▶ **PROBLEM TO SOLVE**
Format the data from the line containing "Record a voice" through the end, including that line, as a numbered list. Skip blank lines and leave out the pictures.

▶ **SUPPLIED MATERIAL**
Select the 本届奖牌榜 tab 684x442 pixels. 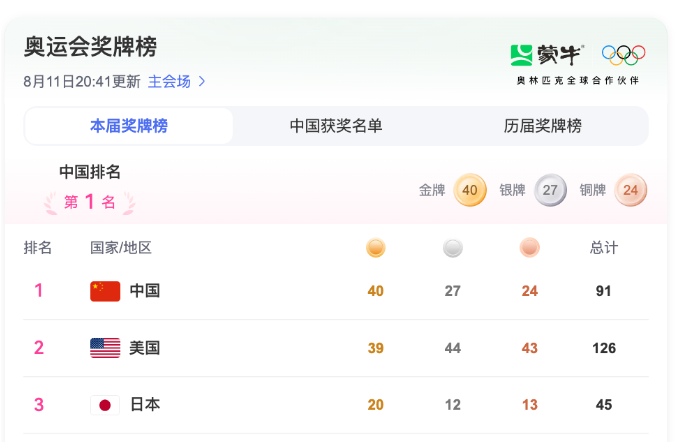coord(129,126)
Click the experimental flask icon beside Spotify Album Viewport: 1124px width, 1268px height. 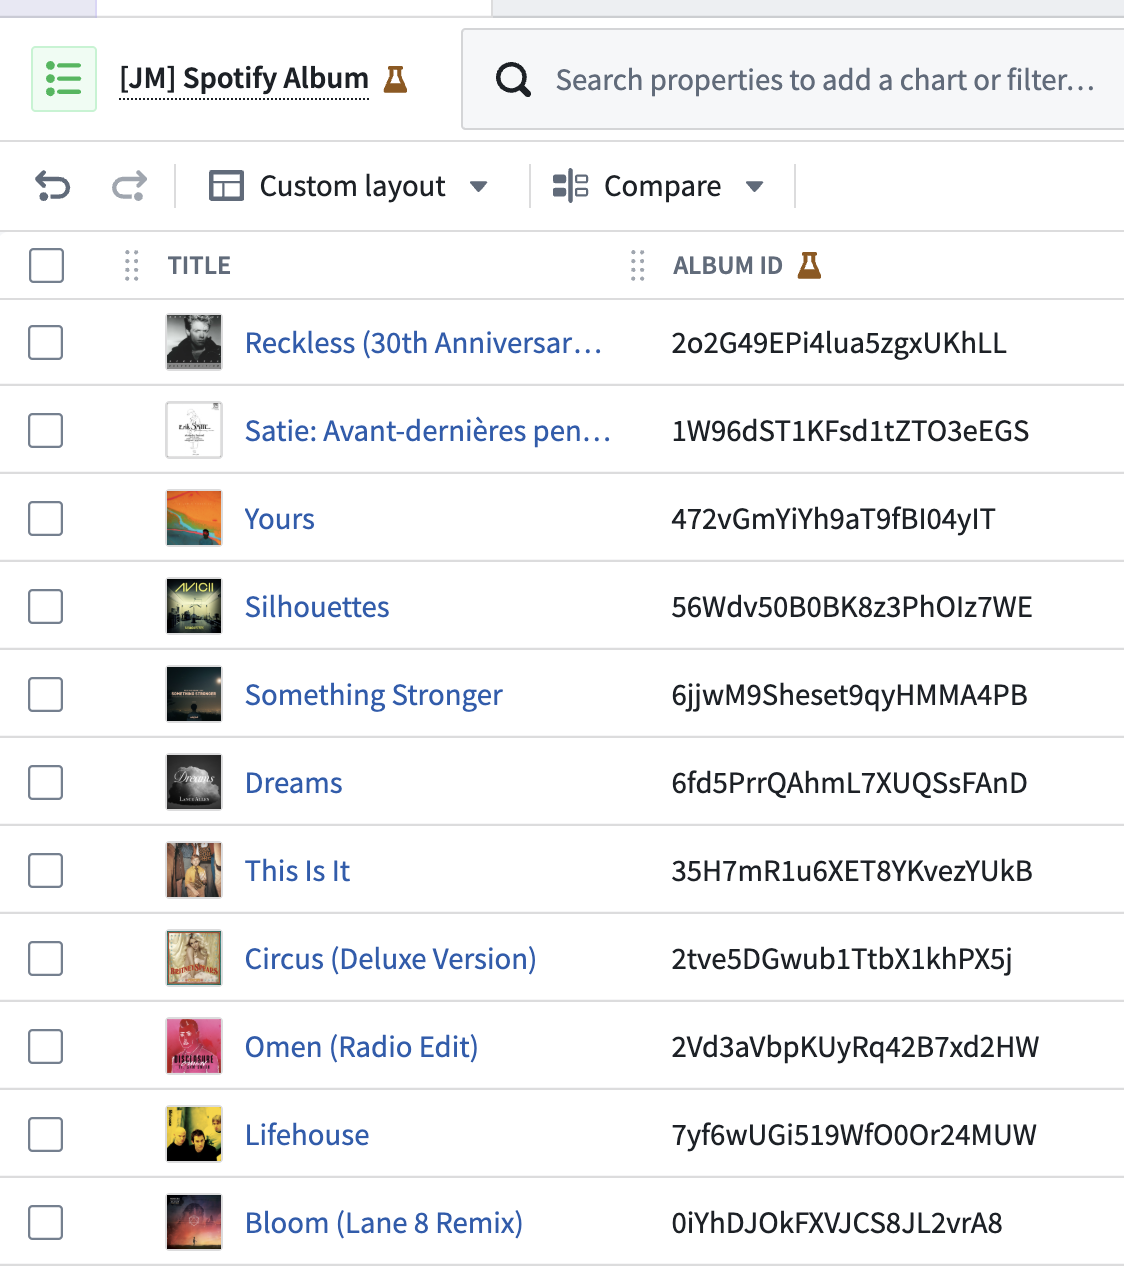(396, 79)

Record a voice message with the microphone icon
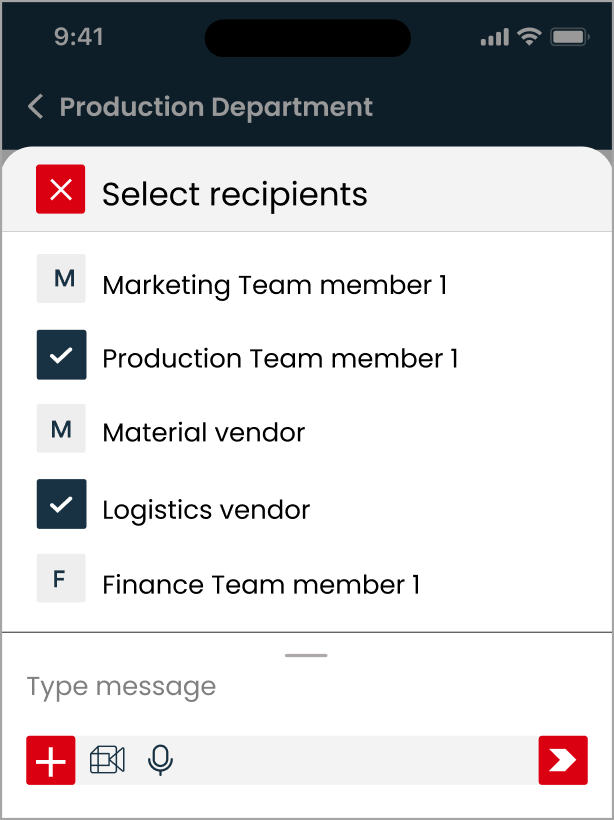[x=160, y=760]
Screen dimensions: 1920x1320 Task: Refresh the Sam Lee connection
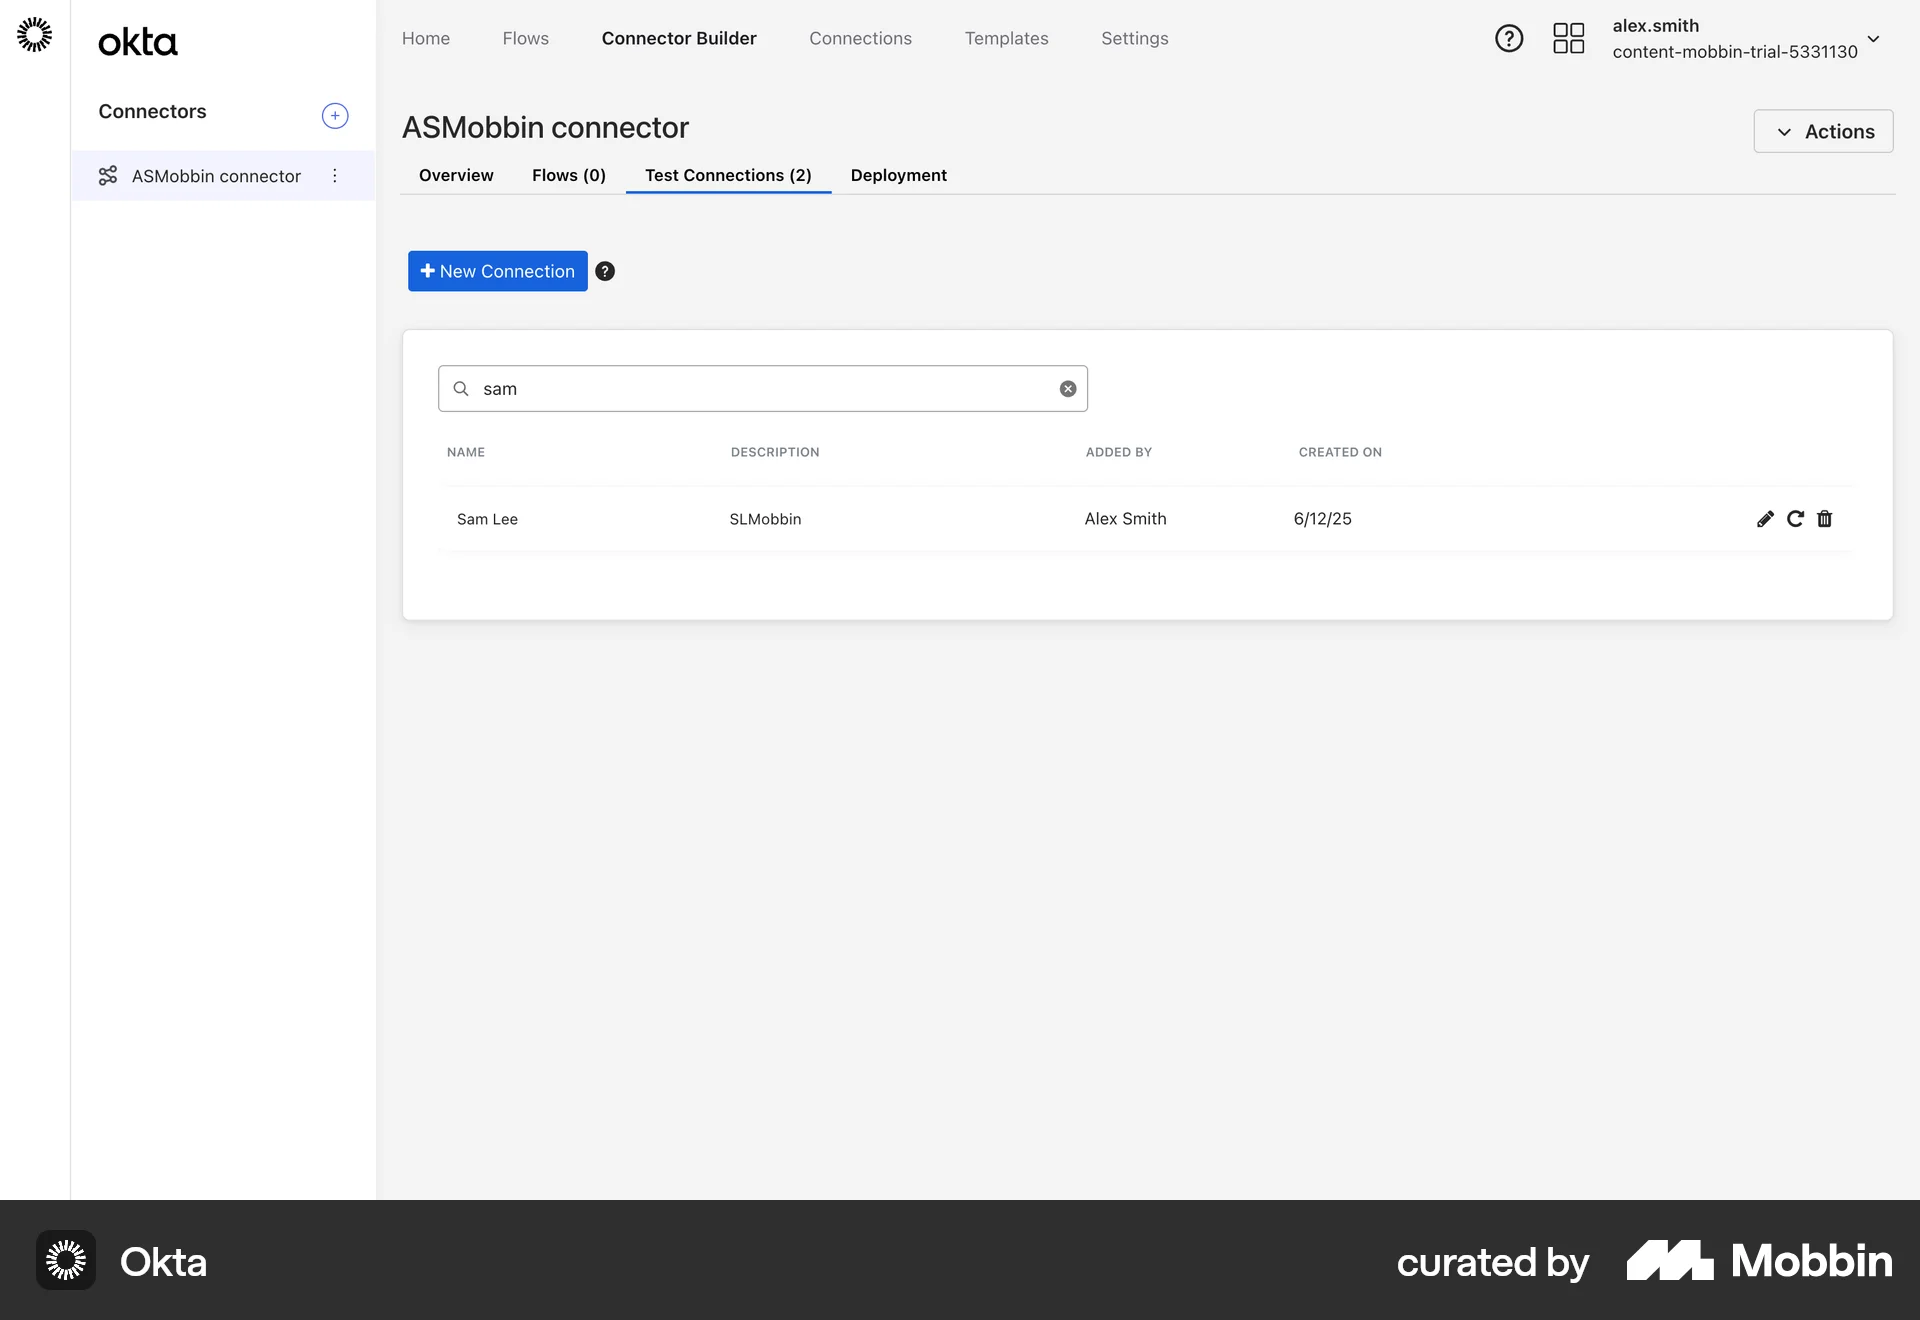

▶ **EXERCISE SOLUTION**
1. Record a voice message with the microphone icon
2. [x=160, y=760]
3. Screen dimensions: 1920x1320 Task: Refresh the Sam Lee connection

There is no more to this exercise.